DELPH-IN

Some thoughts on mapping MRSs to Wordnet sense (mainly illustrated with the ERG and PWN). Examples use a variant of the indexed MRS to save space (part of the work on Lexical Semantics).

Contents

Single Words

In straight forward cases like this, each open class predicate maps to a wordnet sense.

The cat_{cat_n1} ate_{eat_v1} a dog_{dog_n1}.
e3:
 _1:_the_q⟨0:3⟩[BV x6]
 x6:_cat_n_1⟨4:7⟩[]
 e3:_eat_v_1⟨8:11⟩[ARG1 x6, ARG2 x9]
 _2:_a_q⟨12:13⟩[BV x9]
 x9:_dog_n_1⟨14:18⟩[]

Mapping the predicates to lemmas gives us directly:

x6:_cat_n_1 = cat_n1
e3:_eat_v_1 = eat_v1
x9:_dog_n_1 = dog_n1

Note that quantifiers are sometimes in wordnet, sometimes not:

Each_{each_a1} cat_{cat_n1} ate_{eat_v1} a dog_{dog_n1}.
e3:
 _1:_each_q⟨0:4⟩[BV x5]
 x5:_cat_n_1⟨5:8⟩[]
 e3:_eat_v_1⟨9:12⟩[ARG1 x5, ARG2 x9]
 _2:_a_q⟨13:14⟩[BV x9]
 x9:_dog_n_1⟨15:19⟩[]

Here we also have:

_1:_each_q = each_a1

(with a non matching pos a <> q)

Proper Nouns

For proper nouns (and numbers and a few others), the predicate is an abstraction like named_rel, and the value is in the CARG:

Bast_{Bast_n1} ate_{eat_v1} a dog_{dog_n1}.
e3:
 _1:proper_q⟨0:4⟩[BV x6]
 x6:named⟨0:4⟩("Bast")[]
 e3:_eat_v_1⟨5:8⟩[ARG1 x6, ARG2 x9]
 _2:_a_q⟨9:10⟩[BV x9]
 x9:_dog_n_1⟨11:15⟩[]

We want:

x6:named = Bast_1

Decomposed nouns

Some words are given complex semantics:

A cat_{cat_n1} ate_{eat_v1} here_{here_a1}
e3:
 _1:_a_q⟨0:1⟩[BV x6]
 x6:_cat_n_1⟨2:5⟩[]
 e3:_eat_v_1⟨6:9⟩[ARG1 x6]
 e10:loc_nonsp⟨10:15⟩[ARG1 e3, ARG2 x11]
 x11:place_n⟨10:15⟩[]
 _2:def_implicit_q⟨10:15⟩[BV x11]
 e16:_here_a_1⟨10:15⟩[ARG1 x11]

here is given semantics equivalent to “in this place”. Ideally, we would like a mapping such as:

e10:loc_nonsp = here_a1
x11:place_n = here_n1

with “e16:_here_a_1” unmapped. “in this place” = here_a1 and “this place” = hear_n1

There are not so many of these, it should be possible to do them with exception handling

Superlatives

Wordnet has some superlatives (linked through domain usage to superlative_n_1): best, worst, least, …

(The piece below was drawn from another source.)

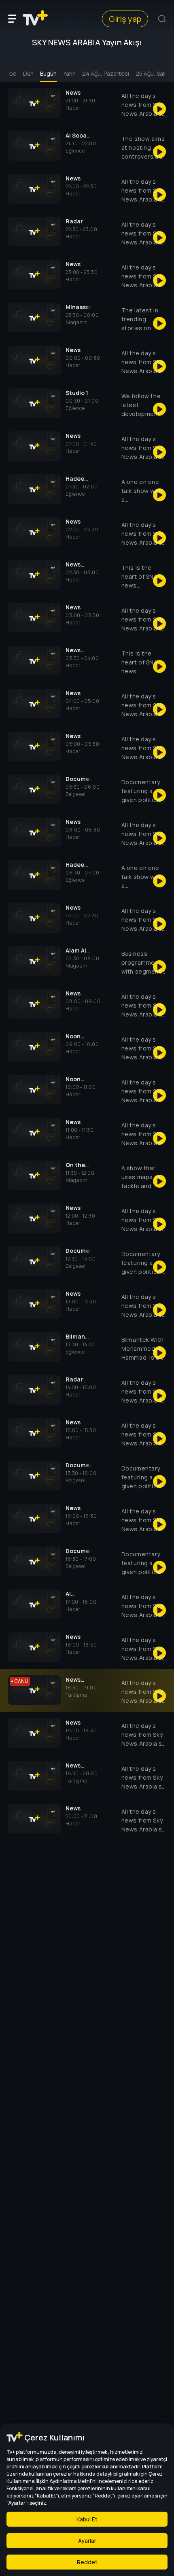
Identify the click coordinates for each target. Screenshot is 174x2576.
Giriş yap (125, 18)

As far as I can tell, they are not actually linked to the relevant adjectives!

I think we should tag these with the relvant adjective (good, bad, less; , …) and distinguish if need be by the presence of the superlative predicate.

Different POS

ERG collapses many adjective/adverb distinctions: they are all ‘a’. Wordnet often has them as different entries, linked with derivation links. I lean towards collapsing them :-).

Multiple Words

Sometimes both the ERG and PWN treat a MWE as a single concept, and then it is easy.

The cat_{cat_n1} gobbled_{gobble up_v1} a dog_{dog_n1} up_{gobble up_v1}.
e3:
 _1:_the_q⟨0:3⟩[BV x6]
 x6:_cat_n_1⟨4:7⟩[]
 e3:_gobble_v_up⟨8:15⟩[ARG1 x6, ARG2 x9]
 _2:_a_q⟨16:17⟩[BV x9]
 x9:_dog_n_1⟨18:21⟩[]

The character mapping is a bit less direct, but the final mapping should be just:

x6:_cat_n_1 = cat_n1
e3:_gobble_v_up = gobble_up_v1
x9:_dog_n_1 = dog_n1

PROBLEM sometimes they will disagree. Postpone mapping for now.

Compositional Compound Nouns

The cat_{cat_n1} ate_{eat_v1} a guard_{guard_dog_n1} dog_{guard_dog_n1}.
e3:
 _1:_the_q⟨0:3⟩[BV x6]
 x6:_cat_n_1⟨4:7⟩[]
 e3:_eat_v_1⟨8:11⟩[ARG1 x6, ARG2 x9]
 _2:_a_q⟨12:13⟩[BV x9]
 e15:compound⟨14:23⟩[ARG1 x9, ARG2 x14]
 _3:udef_q⟨14:19⟩[BV x14]
 x14:_guard_n_1⟨14:19⟩[]
 x9:_dog_n_1⟨20:23⟩[]

NTU WN tags just MWE in this case, SemCor maps only the MWE I think we want:

x6:_cat_n_1 = cat_n1
e3:_eat_v_1 = eat_v1
x9:_dog_n_1 = guard_dog_n1
x14:_guard_n_1 = x

We get this in two steps. First we get the compositional reading from the ERG’s treebanking (really we get guard_n_per, which also includes basketball guard, …):

x6:_cat_n_1 = cat_n1
e3:_eat_v_1 = eat_v1
x9:_dog_n_1 = dog_n1
x14:_guard_n_1 = guard_n2 'a person who keeps watch over something or someone' 

Then we write an (optional) mtr, that rewrites the compound to a single noun (hopefully dealing with modifiers correctly).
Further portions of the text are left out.